Questa vittoria la dedichi anche a lui che non c’è più?
«Non solo questa, ma tutte quelle che ho ottenuto in passato e che spero otterrò in futuro. Ho scelto il salto con l’asta perché volando in cielo è come se mi avvicinassi un po’ di più anche a papà».
Ora è un giorno felice. Ma resta il rammarico dei tanti anni in cui non hai potuto rappresentare l’Italia in una serie di gare internazionali.
«Ho vissuto momenti di grande delusione. Vedevo gareggiare ai Mondiali e agli Europei ragazze con primati inferiori ai miei. E io a casa, davanti alla tv a chiedermi: Ma perché non posso essere lì anche io nata in Italia, non mi sono mai spostata dall’Italia e parlo solo italiano?».
In bacheca una sfilza di record.
«Ho vinto 6 campionati italiani di categoria, spostando il record italiano cadetti da 3,65 metri a 3,80».
A scuola hai la media dell’8. Quest’anno farai la maturità.
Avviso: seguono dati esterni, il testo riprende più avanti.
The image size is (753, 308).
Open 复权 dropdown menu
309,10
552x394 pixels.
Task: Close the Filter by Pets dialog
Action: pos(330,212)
Al di là dell’atletica cosa sogni diventare».
«Mi appassiona la matematica. Ma credo che sceglierò la facoltà di Ingegneria gestionale».
Quali «colleghi» dello sport ammiri di più?
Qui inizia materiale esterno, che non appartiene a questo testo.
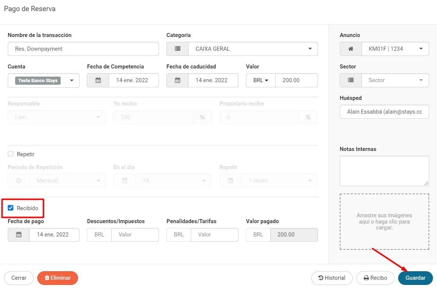Click the Notas Internas text area
437x289 pixels.
click(384, 171)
«Il campione mondiale di salto con l’asta, Armand Duplantis».
E fra i campioni italiani del passato?
«Pietro Mennea».
Perché?
«Anche io, come lui, non ho un fisico da atleta perfetto. Mennea ha però dimostrato al mondo che impegno e sacrificio possono portare a risultati eccezionali. Cercherò di seguire il suo esempio».
Chi le è stato particolarmente vicino in questi anni di lotte burocratiche per diventare cittadina italiana?
«In primis il presidente Mattarella che mi ha nominata Alfiere. Poi c’è la mamma, il fratellino, l’allenatore Luciano, il fidanzato. Ma fondamentale è stato anche il sostegno dell’ex presidente della Fidal, Alfio Giomi, di quello attuale, Stefano Mei, e del presidente della mia società Cus Torino, Riccardo D’Elicio».
Tutta gente che ha creduto in te.
«Così come io non ho mai smesso di credere in loro».